本文抜粋
※
今日の散歩は上高田、上高田寺町界隈(中野区)・のびやかな武蔵野の高台に広がる寺々!
ここにいう「上高田」という地名は、中野区の起源をもつ「中野郷」が分割されたことからはじまっていて、江戸初期に成立した多摩郡上高田村の「上高田」に由来するものだそう。そのころは「中野村」に属していた。高い台地上にある田というのが地形の由来のようです。今日の「上高田」の町割りは、昭和35年(1960 )~昭和42年(1967)にかけ整備された新しいもの。
東西南北のいずれからも坂道を登らねばならない高台にあり、水田より畑作が大半を占める江戸郊外の農村地帯でした。
いうわけで、以下そんな散歩コ-スを写真と拙文で届けします。
この上高田には寺町が二ヶ所あります。
今回はその一つ、上高田の高台に広がる寺町エリアに絞って歩いてみましょう。
西武線新宿線の「新井薬師前駅」から歩くことにしましょう。
新井薬師前駅 名の如く近くにある「新井薬師」(真言宗梅照院)への最寄駅。駅の周囲は鉄路の地下化の工事が進められており、いずれ駅前の風景も一転してしまうかも。令和9年(2027)3月末に完成予定となっています。新井薬師については別のコースで歩きたいと思います。
雑然とした北口をでると狭いバス通りに出ます。その道を北へ。
二寺のもつ静謐な空気に心がほっと癒される。リラクゼーション散歩!
上高田の北側、閑静な住宅エリアに大きな寺が二つあり、一帯に三井文庫と三井墓地があるので近くまで行ってみましょう。意外や意外。どうしてこんなところに、と思ってしまいます。
※
作業指示
• 1. 本文抜粋のうち、「ここにいう「上高田」という地」から「ころに、と思ってしまいます。」までを、両端の語句も含めて一字も変えずに書き出してください。
• 2. 本文抜粋によると、新井薬師前駅周辺で進められている鉄路の地下化工事は、いつ完成する予定ですか。

資料
※
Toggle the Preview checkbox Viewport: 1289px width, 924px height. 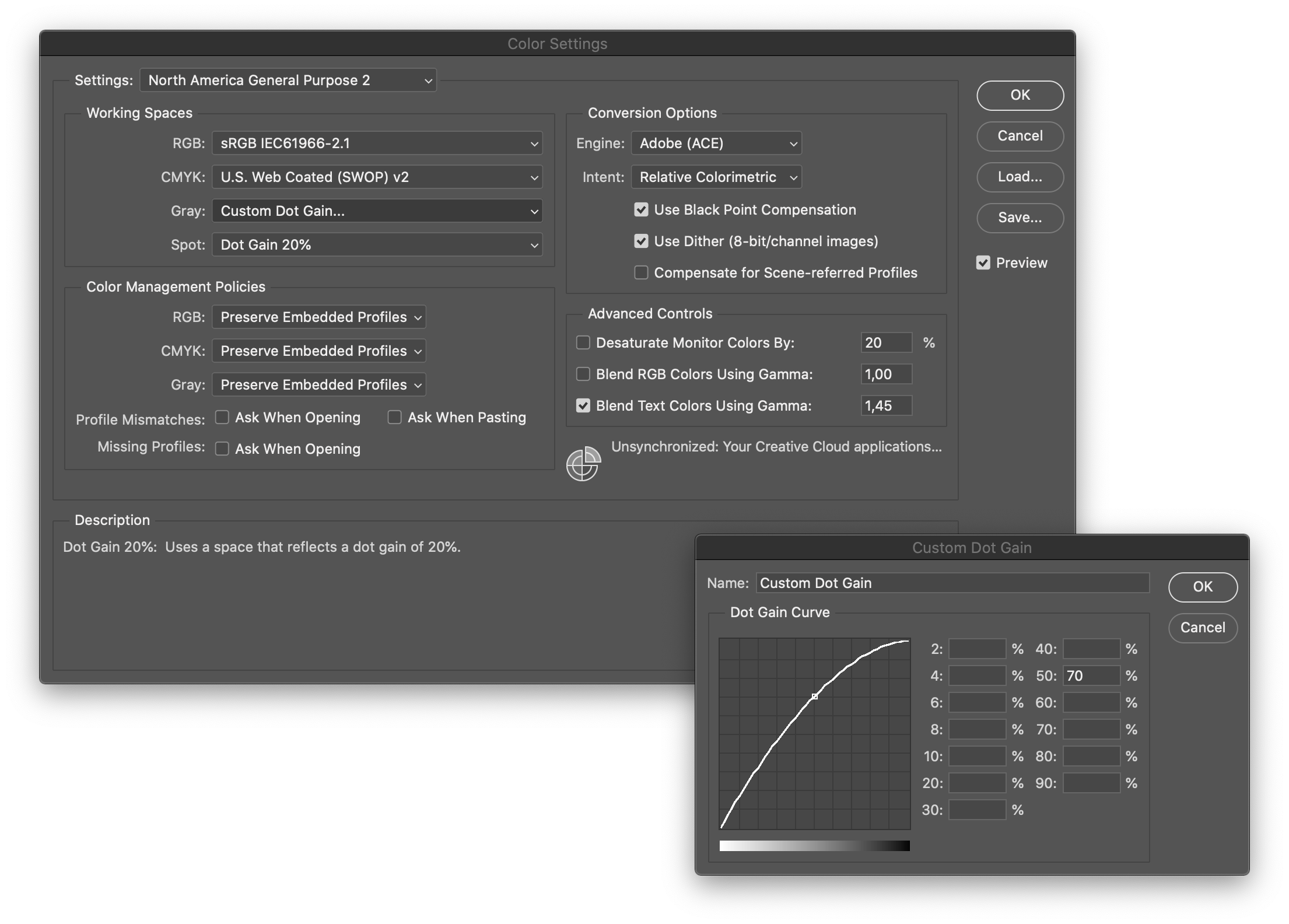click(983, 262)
※
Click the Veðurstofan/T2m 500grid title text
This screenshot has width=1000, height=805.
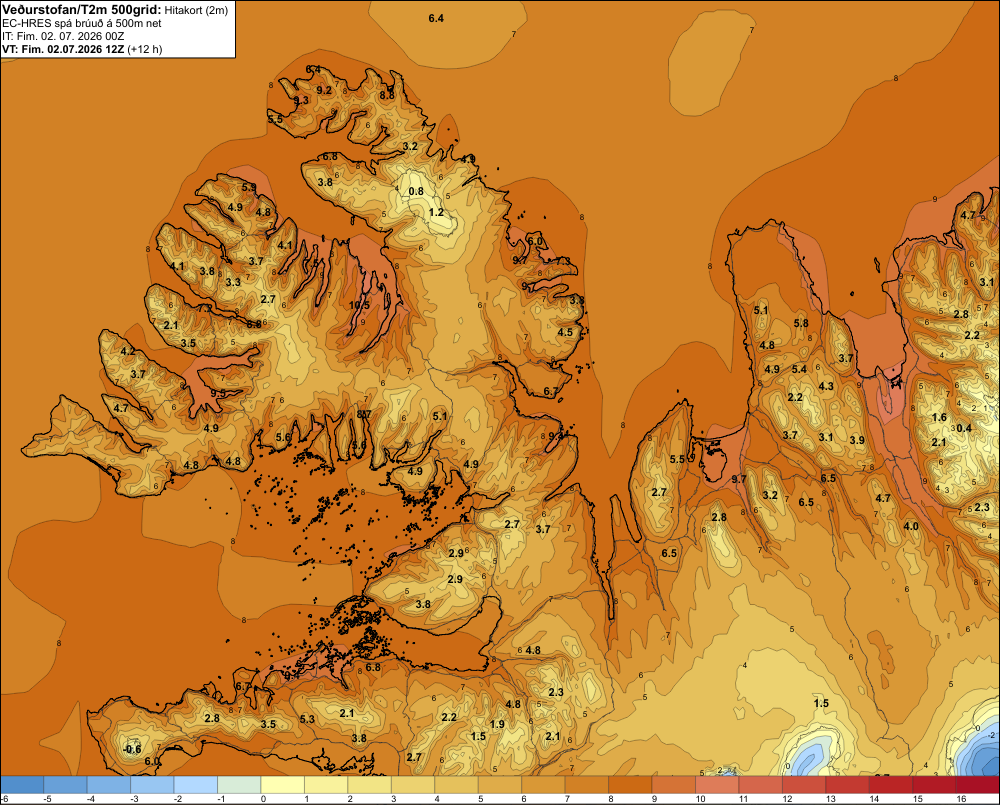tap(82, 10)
※
解答一覧
• 1.
ここにいう「上高田」という地名は、中野区の起源をもつ「中野郷」が分割されたことからはじまっていて、江戸初期に成立した多摩郡上高田村の「上高田」に由来するものだそう。そのころは「中野村」に属していた。高い台地上にある田というのが地形の由来のようです。今日の「上高田」の町割りは、昭和35年(1960 )~昭和42年(1967)にかけ整備された新しいもの。
東西南北のいずれからも坂道を登らねばならない高台にあり、水田より畑作が大半を占める江戸郊外の農村地帯でした。
いうわけで、以下そんな散歩コ-スを写真と拙文で届けします。
この上高田には寺町が二ヶ所あります。
今回はその一つ、上高田の高台に広がる寺町エリアに絞って歩いてみましょう。
西武線新宿線の「新井薬師前駅」から歩くことにしましょう。
新井薬師前駅 名の如く近くにある「新井薬師」(真言宗梅照院)への最寄駅。駅の周囲は鉄路の地下化の工事が進められており、いずれ駅前の風景も一転してしまうかも。令和9年(2027)3月末に完成予定となっています。新井薬師については別のコースで歩きたいと思います。
雑然とした北口をでると狭いバス通りに出ます。その道を北へ。
二寺のもつ静謐な空気に心がほっと癒される。リラクゼーション散歩!
上高田の北側、閑静な住宅エリアに大きな寺が二つあり、一帯に三井文庫と三井墓地があるので近くまで行ってみましょう。意外や意外。どうしてこんなところに、と思ってしまいます。

• 2. 令和9年(2027)3月末に完成する予定です。